Módûn ingan-ûn têônal t́ê-butô jâyuroumyô gû jonôm-gwa gwôlli-e iśô doṅdûṅ-hâda. Ingan-ûn cônbujôg-ûro ísôṅ-gwa yaṅšim-ûl búyô badaśûmyô sôro hyôṅjeê-ûi jôṅšin-ûro hêṅdoṅ-hâyôya hânda.

There are hardly any long vowels since vowel length is only distinctive in first syllables (and only for older speakers). I have archaized the romanization a bit so I can demonstrate the usage of â.

12.12.9.23:00: WHY 'CLOTH CRY'?

On December 7, the 71st anniversary of the Pearl Harbor attack, I found a December 9, 1941 毎日申報 Maeil shinbo article about it. The newspaper's Korean name for Hawaii was 布哇, read as 포와 Phowa or more rarely 포왜 Phowae, the reading used by the National Digital Library of Korea. Both are very different from modern 하와이 Hawai 'Hawaii'. (哇 can also be read as hwa and kyu, but 布哇 is never read *Phohwa or *Phogyu with -k- becoming -g- between -o- and -y-.) The spelling 布哇 'cloth-cry' was taken from Japanese 布哇 Hawai 'Hawaii'.

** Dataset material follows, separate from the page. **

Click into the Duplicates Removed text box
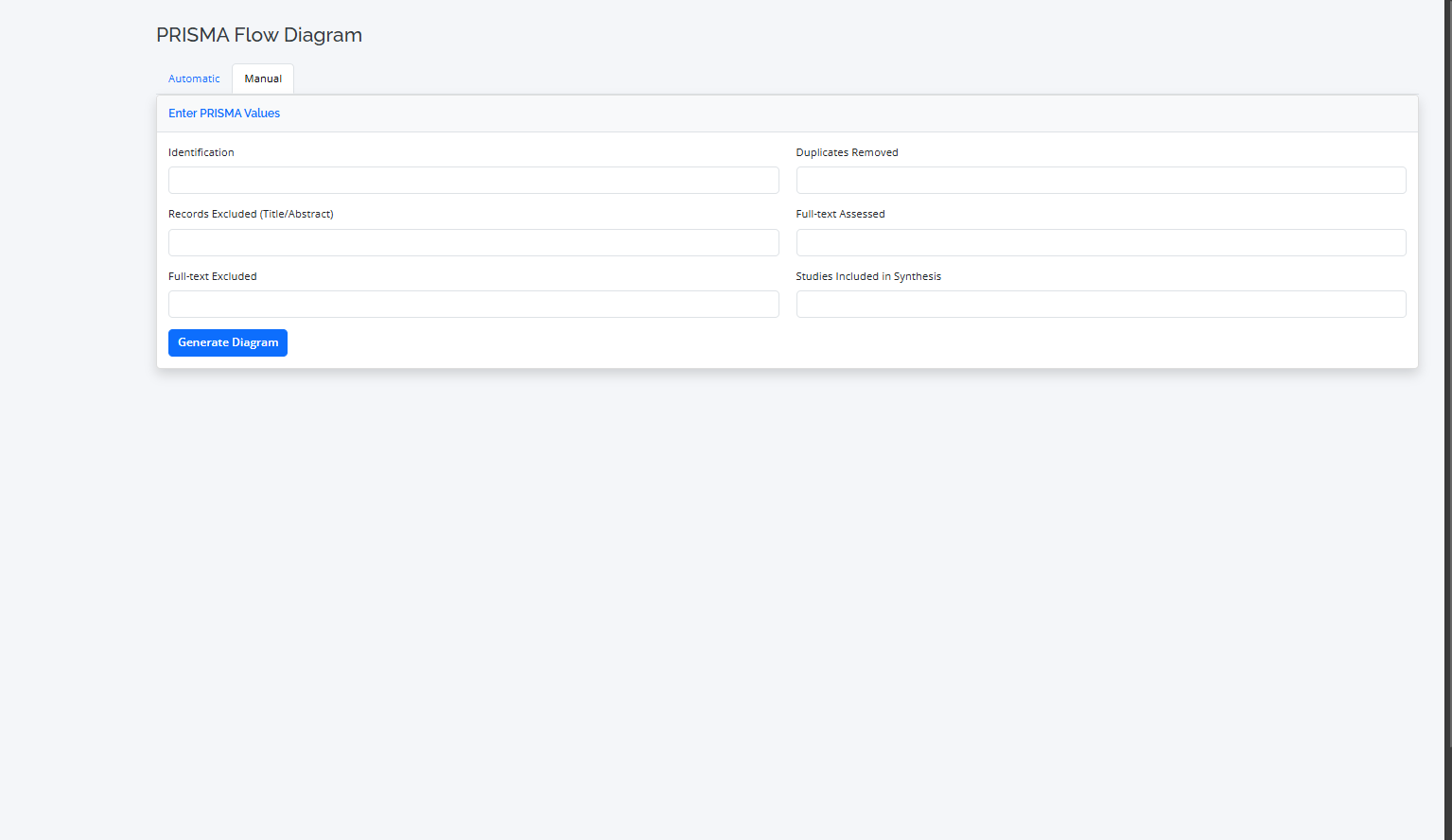This screenshot has height=840, width=1452. pyautogui.click(x=1100, y=181)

One might think that 布 and 哇 are respectively read as ha and wai in Japanese, but they are never read that way except in 布哇 Hawai. 布哇 looks like it should be read as *Fuwa or *Fuai in Japanese. I learned the spelling 布哇 around 1987 and have been wondering about it for a quarter-century. A solution finally occurred to me on Friday afternoon:

1. Hawaii has an Anglicized pronunciation [həʹwaj] with an unstressed first vowel.

2. A Japanese speaker could have heard [həʹwaj] as if it were [h(u)waj] and approximated it in Japanese as 布哇 Fuai.

3. Later the name was reborrowed as Hawai (influenced by its English spelling Hawaii*) and was assigned to the existing kanji spelling 布哇.

In short, the spelling reflects an 'ear-borrowing' and the pronunciation reflects a later 'eye-borrowing'. But is there any evidence for an earlier reading Fuai for 布哇?

Sometimes kanji spellings that make little sense in Japanese turn out to be Chinese-based, but Chinese readings like Mandarin Buwa, Cantonese Bouwa, etc. also have an unexpected initial and lack -i. So I think the explanation must involve Japanese.

*I presume that 布哇 was coined in the 19th century before the spelling Hawai'i caught on in English.